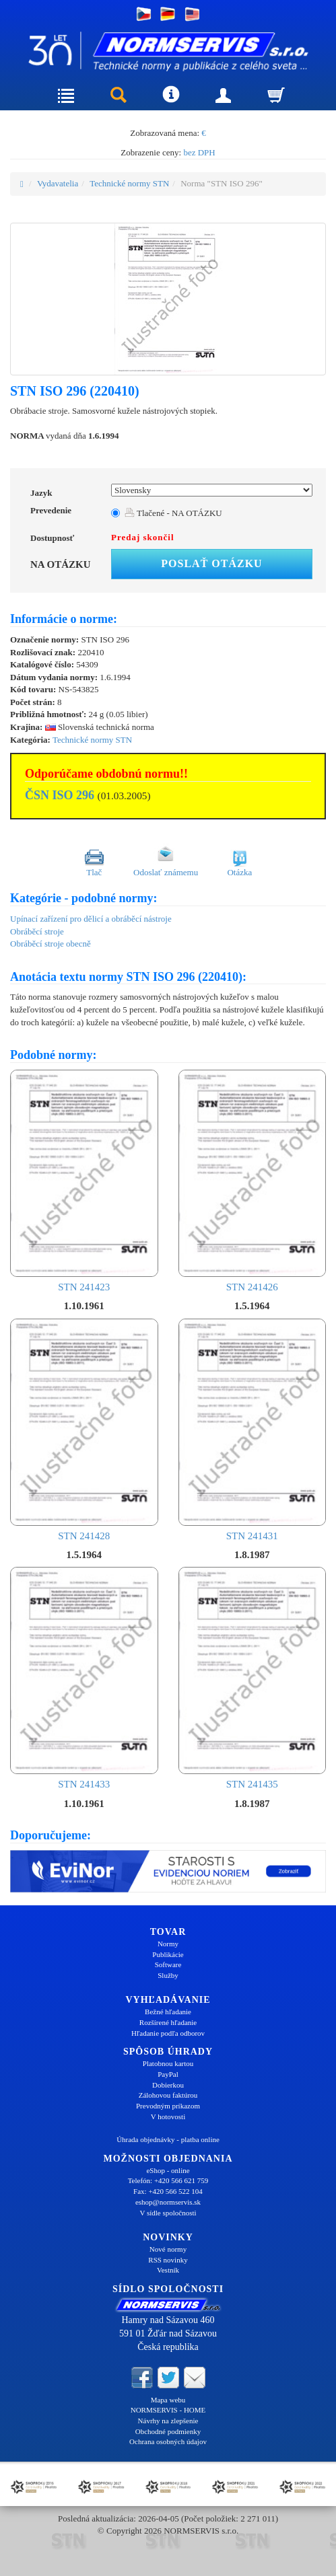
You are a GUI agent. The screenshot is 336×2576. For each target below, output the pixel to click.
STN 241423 (84, 1181)
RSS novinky (167, 2260)
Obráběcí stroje (37, 931)
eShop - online (167, 2170)
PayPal (168, 2074)
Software (168, 1964)
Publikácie (167, 1954)
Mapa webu (168, 2400)
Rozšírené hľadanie (168, 2022)
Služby (168, 1975)
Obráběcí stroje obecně (50, 944)
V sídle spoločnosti (167, 2213)
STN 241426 (252, 1181)
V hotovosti (168, 2116)
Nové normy (168, 2249)
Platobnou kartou (168, 2063)
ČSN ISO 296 (59, 795)
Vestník (168, 2270)
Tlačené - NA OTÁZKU (173, 513)
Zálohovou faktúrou (168, 2095)
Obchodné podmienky (168, 2431)
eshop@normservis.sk (168, 2202)
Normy (168, 1944)
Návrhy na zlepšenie (168, 2421)
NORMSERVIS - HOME (168, 2410)
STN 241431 (252, 1430)
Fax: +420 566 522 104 (168, 2191)
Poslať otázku (211, 563)
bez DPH (199, 152)
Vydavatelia (57, 183)
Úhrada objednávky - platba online (168, 2139)
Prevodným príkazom (168, 2106)
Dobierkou (168, 2085)
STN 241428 (84, 1430)
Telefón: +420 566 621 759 (168, 2180)
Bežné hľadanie (168, 2012)
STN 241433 (84, 1678)
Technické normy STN (129, 183)
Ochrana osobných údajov (168, 2441)
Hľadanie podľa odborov (168, 2033)
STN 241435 (252, 1678)
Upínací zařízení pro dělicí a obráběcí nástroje (91, 919)
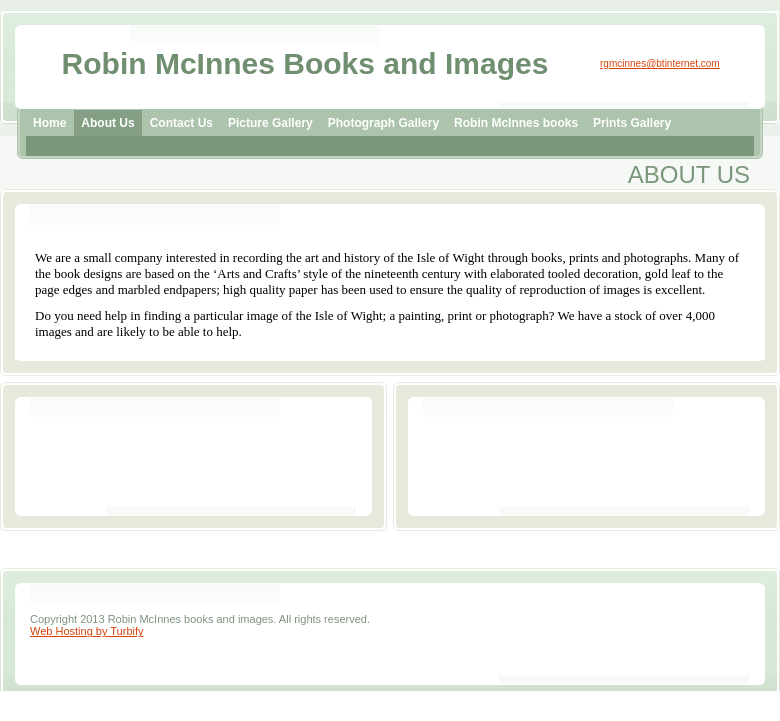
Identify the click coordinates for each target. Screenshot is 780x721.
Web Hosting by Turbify (87, 631)
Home (49, 123)
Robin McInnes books (516, 123)
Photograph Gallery (383, 123)
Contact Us (181, 123)
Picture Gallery (270, 123)
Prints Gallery (632, 123)
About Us (107, 123)
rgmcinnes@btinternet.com (660, 63)
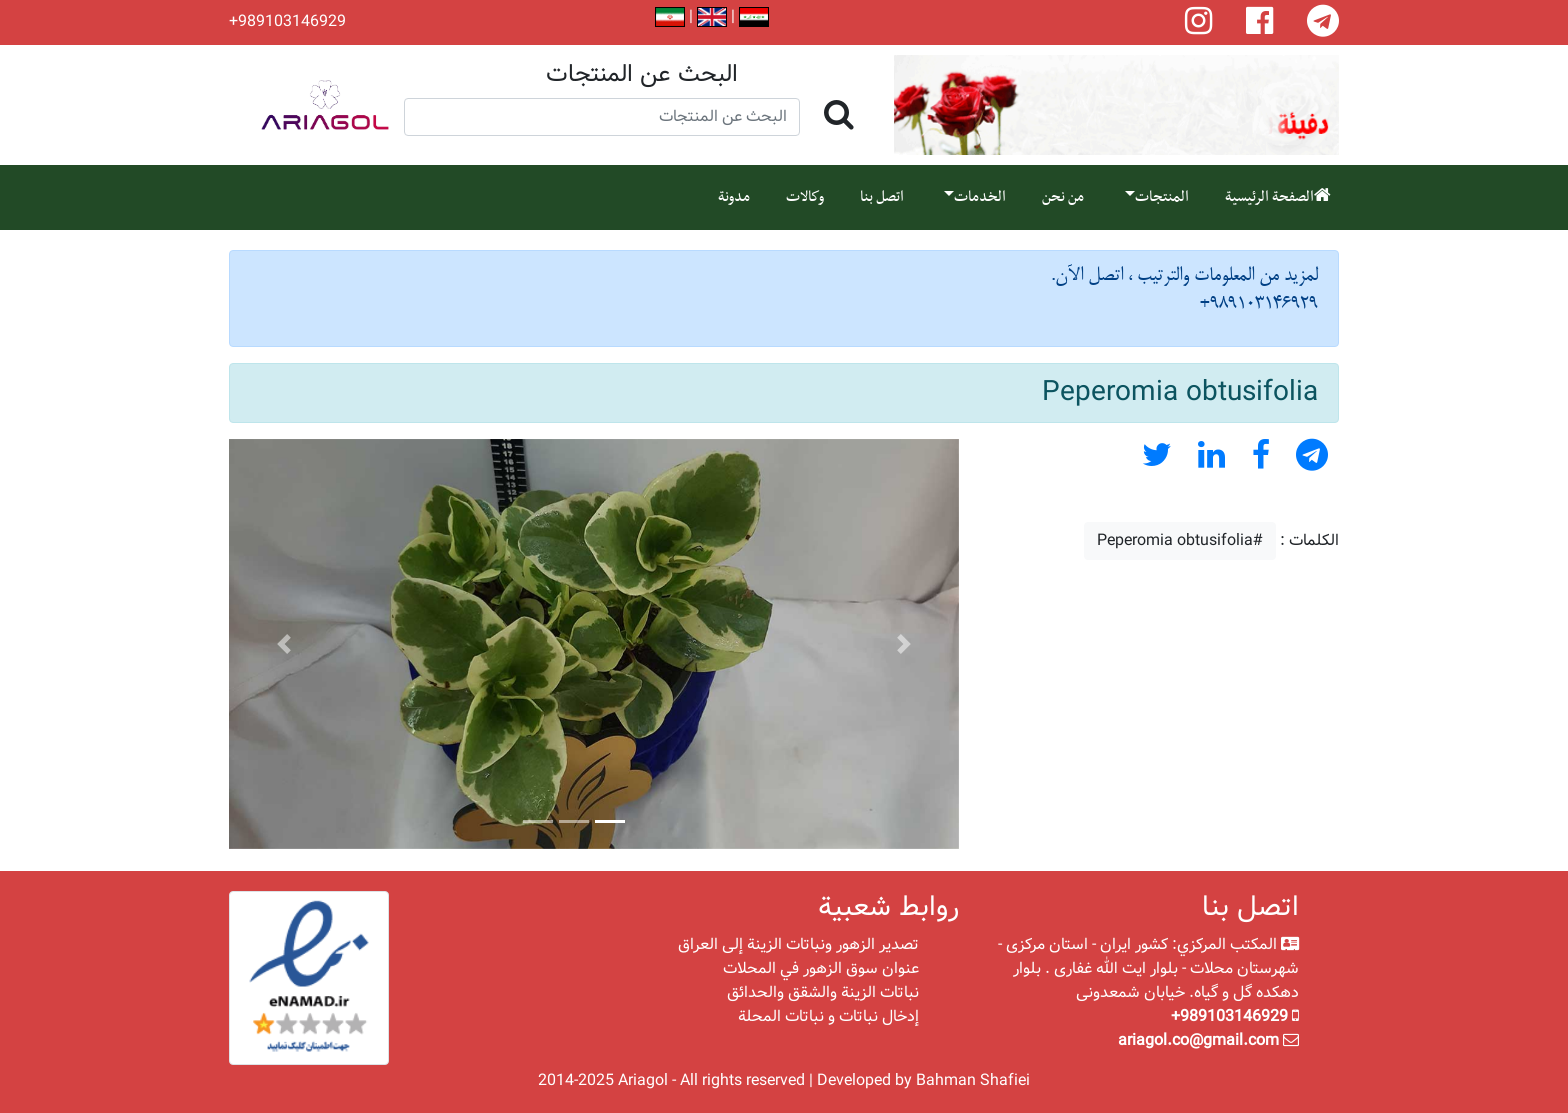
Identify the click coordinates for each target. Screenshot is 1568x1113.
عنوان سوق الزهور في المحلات (821, 968)
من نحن (1063, 197)
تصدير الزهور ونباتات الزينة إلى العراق (798, 944)
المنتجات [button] (1162, 197)
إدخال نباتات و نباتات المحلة (828, 1016)
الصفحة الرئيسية (1278, 197)
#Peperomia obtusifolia (1180, 540)
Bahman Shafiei (973, 1080)
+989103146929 (287, 22)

-.-.-

THE EXERCISE. Determine how many lines of the material contain the string "online", treating uppercase and lowercase as distinct. Reply with the number alone.

SOLUTION FOR THIS PROBLEM. 2